Rabconnectin-3A (Rbcn-3A) or DmX (Drosophila melanogaster X-gene) is a gene located on the X chromosome in Drosophila and encodes for the relatively large WD-repeat protein, rabconnectin-3A. Rabconnectin-3A is involved in Notch signalling by regulating the vacuolar proton pump V-ATPase. DmX is a highly conserved gene and is widely found in insects and mammals. Two orthologs of DmX exist in humans, DMXL1 and DMXL2, the latter of which codes for the synaptic protein rabconnectin-3α. Its name comes from the fact that it binds the Ras-related protein Rab3 (human RAB3A).

== Discovery ==
The discovery of DmX was published in the journal Gene in 1998. It was discovered using a comparative genomics approach that found sequence homology to CpY, a gene found in the sex determining region of the Y chromosome of the hoverfly C. piger.

== Gene ==
DmX is located in region 5D5/6-E1 of the X chromosome in Drosophila. The gene is approximately 16 kb long. It includes 15 exons which make up a transcript with a length of 11.5 kb. DmX has a relatively small promoter region that is likely shorter than 200 bp, leaving little space for regulatory elements. It was suggested that regulatory elements may be present within the first intron which is unusually large at more than 2.4 kb long.

=== Expression ===
The transcript for DmX was found in Drosophila embryos, larvae, and adults in both males and females, indicating that the gene is expressed in all developmental stages of Drosophila and does not have sex-specific expression. Although DmX was discovered as a homologue for CpY, a gene involved in sex-determination, it does not appear to play a role in sex-determination in Drosophila, as indicated by its non-sex-specific expression.

== Protein ==
DmX encodes for the relatively large protein rabconnectin-3A, which consists of 3427 amino acids and has a molecular weight of approximately 380 kDa. Rabconnectin-3A belongs to the superfamily of WD-repeat proteins which consists of mainly regulatory proteins involved in a variety of cellular processes. All WD-repeat proteins contain a moderately conserved WD-repeat motif that consists of approximately 40 amino acids ending with a tryptophan-aspartate (WD) dipeptide. The motif is likely responsible for protein-protein interactions. In most WD-repeat proteins the motif is repeated four to eight times. DmX has an unusually high repetition of the WD-repeat motif at approximately 30 repeats. It has been suggested that DmX may be a member of a novel class of WD-repeat proteins which contain significantly more motif repeats.

== Role in Notch Signalling ==
Rabconnectin-3A forms a stable complex with rabconnectin-3B. The rabconnectin-3 complex is involved in regulating Notch signalling, although its exact function is unclear.

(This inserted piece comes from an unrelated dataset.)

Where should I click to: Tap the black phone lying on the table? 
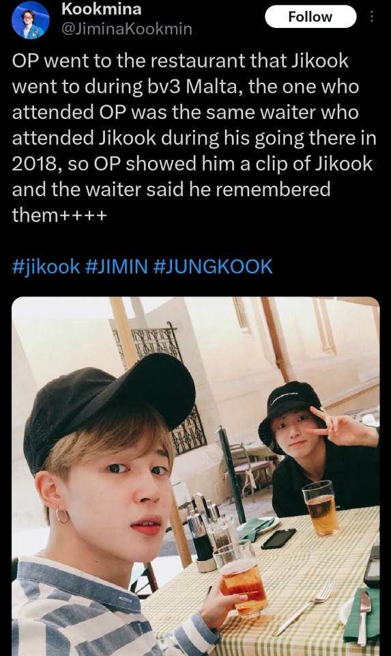click(278, 538)
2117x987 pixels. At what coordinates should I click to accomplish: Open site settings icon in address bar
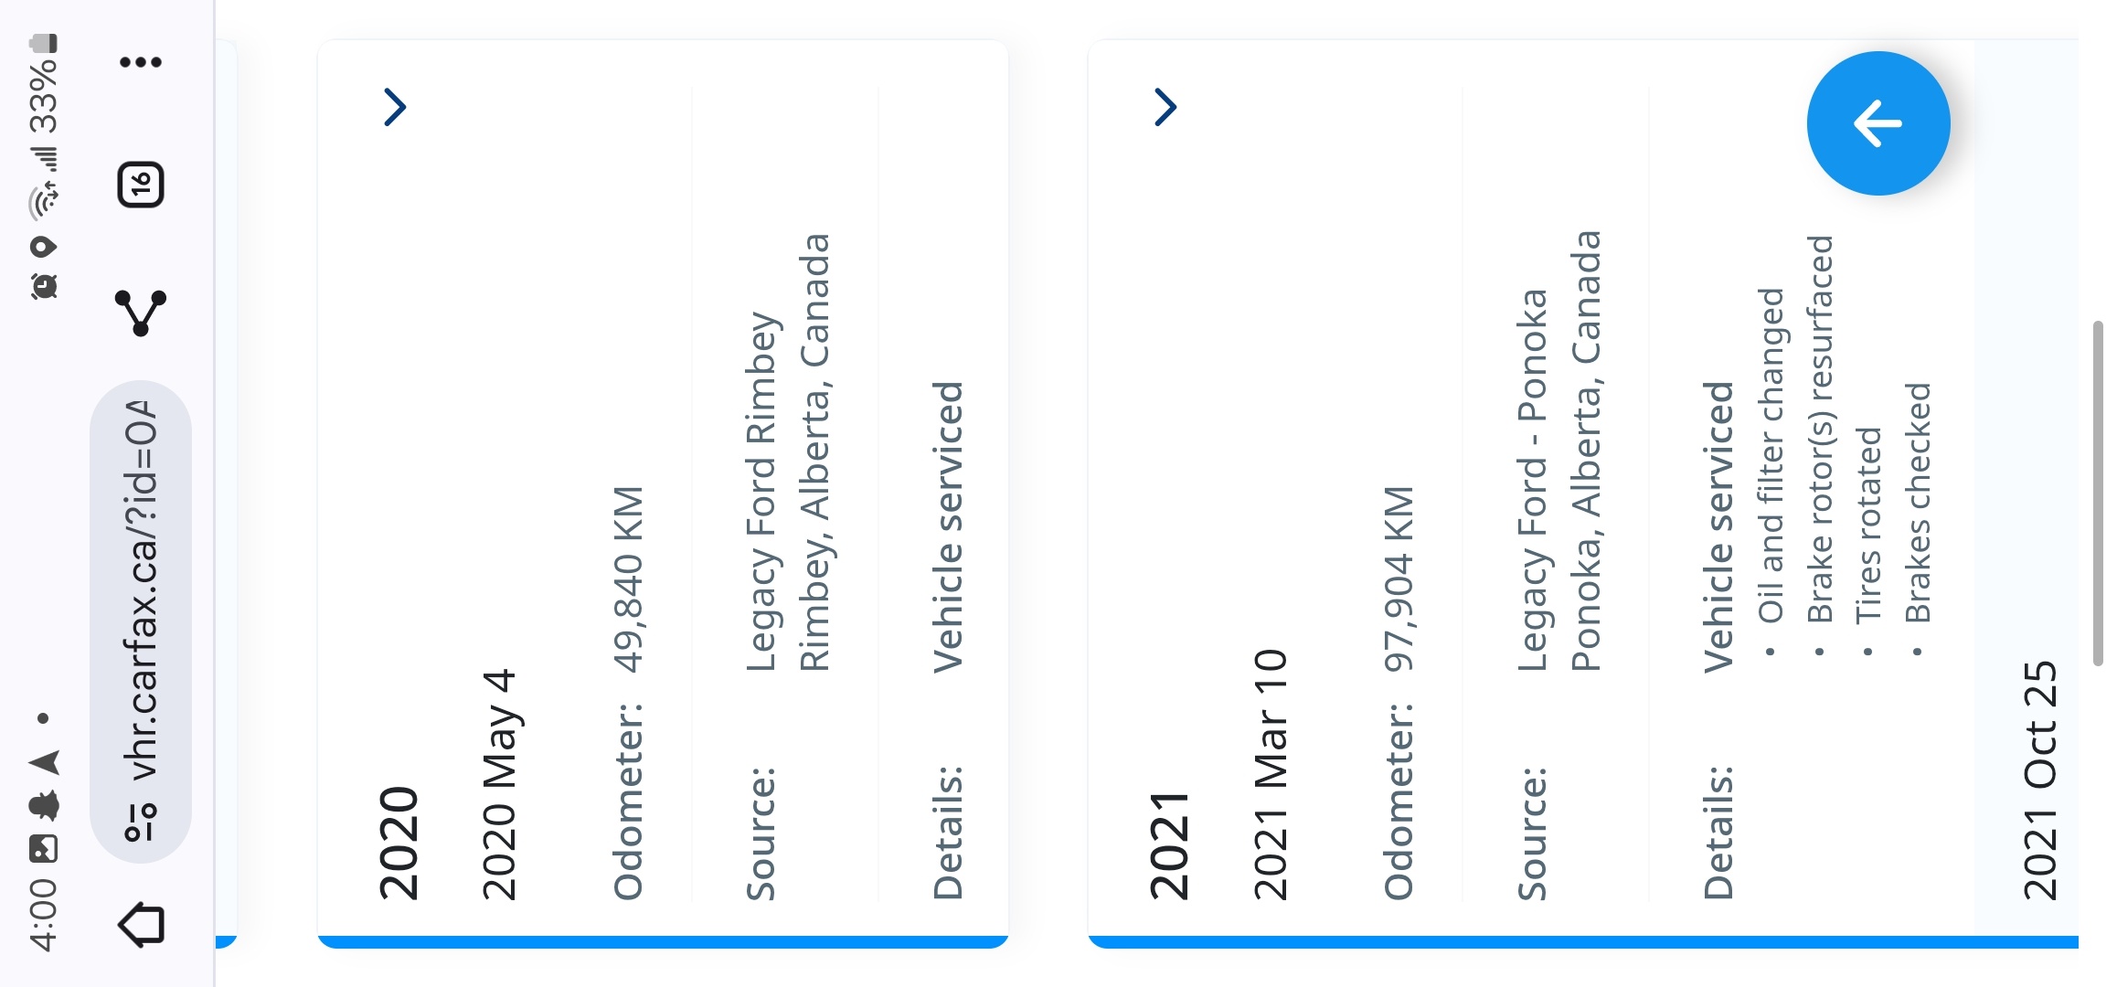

Notch signalling is an important pathway involved in cell-cell communication. The pathway regulates the proliferation, differentiation, and death of cells. Signals are transduced by the cell-surface receptor Notch. During Notch synthesis there are three independent cleavage events. The third cleavage event in Notch synthesis is carried out by γ-secretase. This process requires the proton pump V-ATPase which is regulated by the rabconnectin-3 complex. When Rbcn-3A or Rbcn-3B are absent, Notch synthesis is disrupted between the second and third cleavage events, and Notch is subsequently prevented from entering the nucleus.

== Orthologs ==
Orthologs of DmX exist in a wide variety of species including C. elegans, yeast, mice, and humans. In zebrafish, rabconnectin-3a is involved in neural crest migration by playing a role in endosomal maturation in neural crest cells. The DmX ortholog in yeast is RAV1. Rav1 is one of three subunits which make up the RAVE complex which is involved in V-ATPase assembly.

=== Human ===
Two orthologs for the DmX gene have been discovered in humans, DMXL1 and DMXL2. The duplication event that resulted in the two homologues likely occurred in early vertebrates.

==== DMXL1 ====
DMXL1 is located on chromosome 5 and codes for a large WD-repeat protein consisting of 3027 amino acids and approximately 28 WD-repeat units. It is expressed in a number of different tissues. Its function is unknown. In a paper published in 2011, mutations occurring in DMXL1 were linked to tumour growth.

==== DMXL2 ====
DMXL2 is located on chromosome 15 and encodes the synaptic protein rabconnectin-3α. DMXL2 plays a role in puberty and is a regulator of Notch signalling. Haploinsufficiency of DMXL2 causes delayed puberty, reduced fertility, and abnormal glucose metabolism. A study published in 2015 identified DMXL2 as a biomarker for ERα positive breast cancer. DMXL2 has also been linked to hearing loss, suggesting that it is involved in inner ear functioning.